His mind raced back to when they dashed hand-in-hand to the cemetery to save Hoo. All the way he kept thinking “He’s going to be fucking dead”. He was certain he was mincemeat having strayed into that dark resting chamber. Why did he care about this furriner? I mean what kind of numbskull just waltzes into a recovering vampyres resting place? He shivered at the thought. He quailed quietly also at how that half-transformed Werewolf Grave Attendant, Bob, made him feel whenever he was a few feet from him.
Oh he’d been nice enough, and yes he’d held up the coffin and helped scrape the Emissary from the underside. But he was NOT NATURAL. Somewhere in Varek’s mind it occurred to him that he was not pro-Werewolf and needed to keep a lid on these thoughts just in case the pro-rights nutters developed mind-reading skills.
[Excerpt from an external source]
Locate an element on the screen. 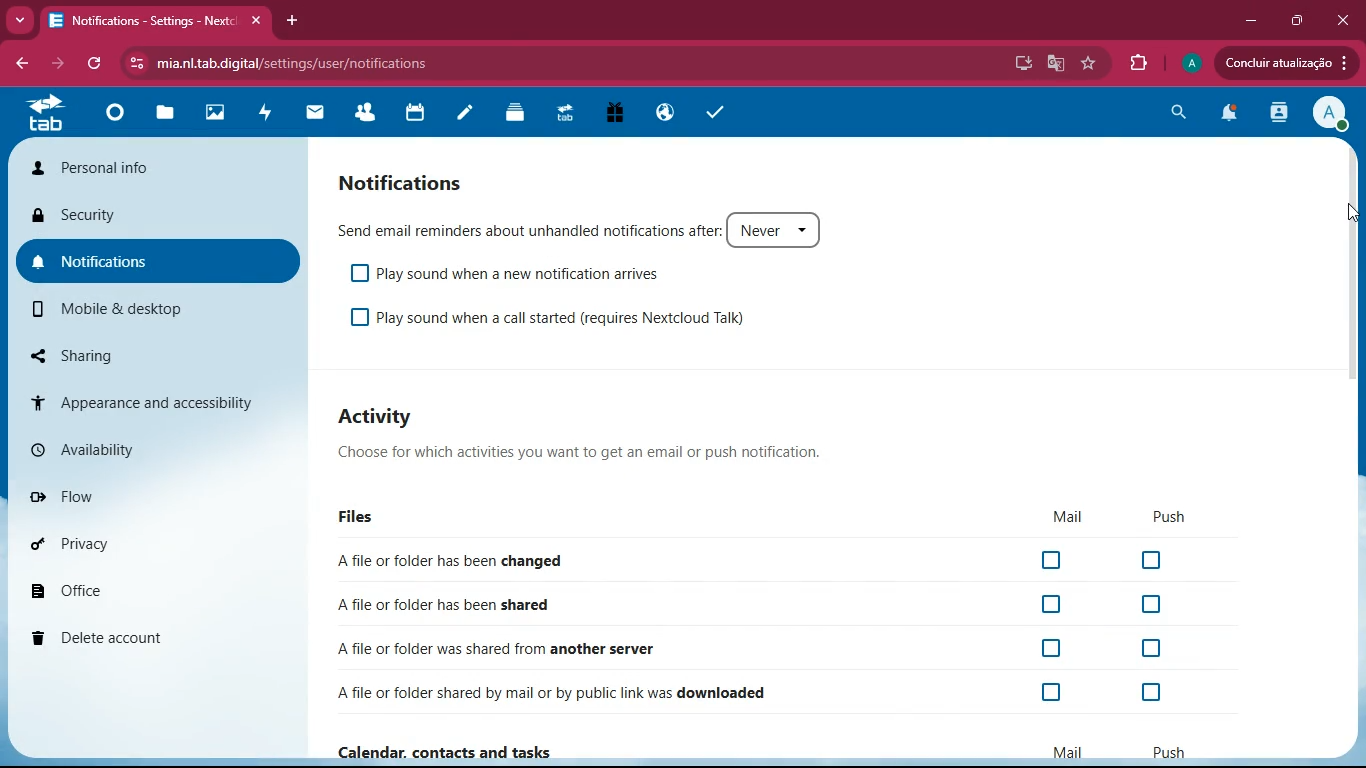 This screenshot has height=768, width=1366. off is located at coordinates (1153, 692).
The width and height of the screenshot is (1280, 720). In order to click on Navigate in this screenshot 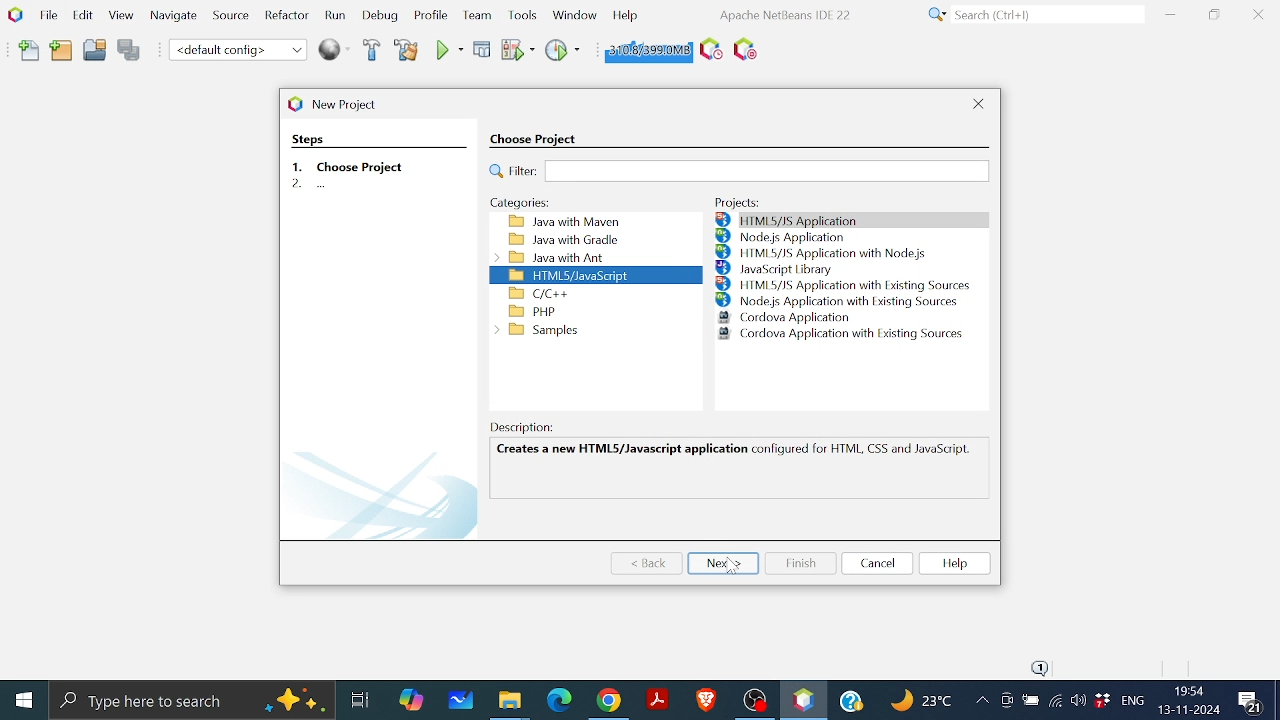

He was sure Morticia could read his thoughts. She seemed to stare right through him, sometimes. Like he wasn’t there almost.
Suddenley he could hear the voice of the channelled being that she called from the death dimension shouting at him. Morticia had grasped him with somekind of manic strength and then she was all: “YOU ARE NOT A DWARF!!! HA HA HA YOU NEVER KNEW YOUR GNOMISH FATHER DID YOU PEASANT!!!?” and then the spirit man realised he’d been tricked into giving away his knowledge for nothing. He couldn’t shake that memory for no want of trying. He was struck by how vulnerable she’d been afterwards. Still bit of a fucking shock. I mean, yes, well. Quite. No wonder everything was a bit of a traumatic blur.
He could remember fixing the hearse-wagon and helping the hearse driver sort out the damage he’d himself caused a day or so ago, ironically, with a poorly placed bolt shot. He was a lisping, mincing Zombie the hearse attendant. Sort of um, grossly apologetic for everything. Nice enough – all his stitches in the right place. Why they’d wandered into the place – this McKinley’s Cemetery he couldn’t quite recall.
Then his gaze fell on the Emmissary again. Oh yes him. He’d wandered in. “Plenty of time to see the sights”, he’d said once they’d extricated themselves successfully from that mess of a situation back in the Whatachmacallit Inn. At least he had a proper bona-fide license now for his Widowmaker after passing by the Gaol. And he’d seen the Sherriff up close and learned a bit more about how this city ran itself. Even so, the more he thought about it, the more complicated and messy everything seemed to be getting since he’d met this furriner. I mean look at me he thought looking again into the mirror. I’ve a demon-eye, I’m not half the dwarf (literally) I used to be. I’m shagging a fae Witch. I have money I can spend and some money I can’t – not without getting seriously killed to death. Some furrin magic-shop owner is convinced we’re going to die unless we get the hell out of Lankhmar. I’m probably going to get a lot of stick from the thieves guild at some point for unlicensed thieving. Nevermind finding out who it was it that I ended taking that unspendable coin of the Overlord’s from? What are they going to do about that? It was all a mess. Then the Temple! What a place that is – sucking the life out of the locals and stashing it all in the Head honcho’s bed chamber whilst the poor live the life of misery. How did they make all that money?!
Varek sank down in front of the crackling fire. He was confused. He bit into a tasty-sticky-rat on a stick he’d made earlier. He was well fed. Well sexed. Well paid. His right eye glowed red and now he could feel all kinds of strange magics flowing through him. Most un-dwarf-like. Clearly his father had a lot of explaining to do.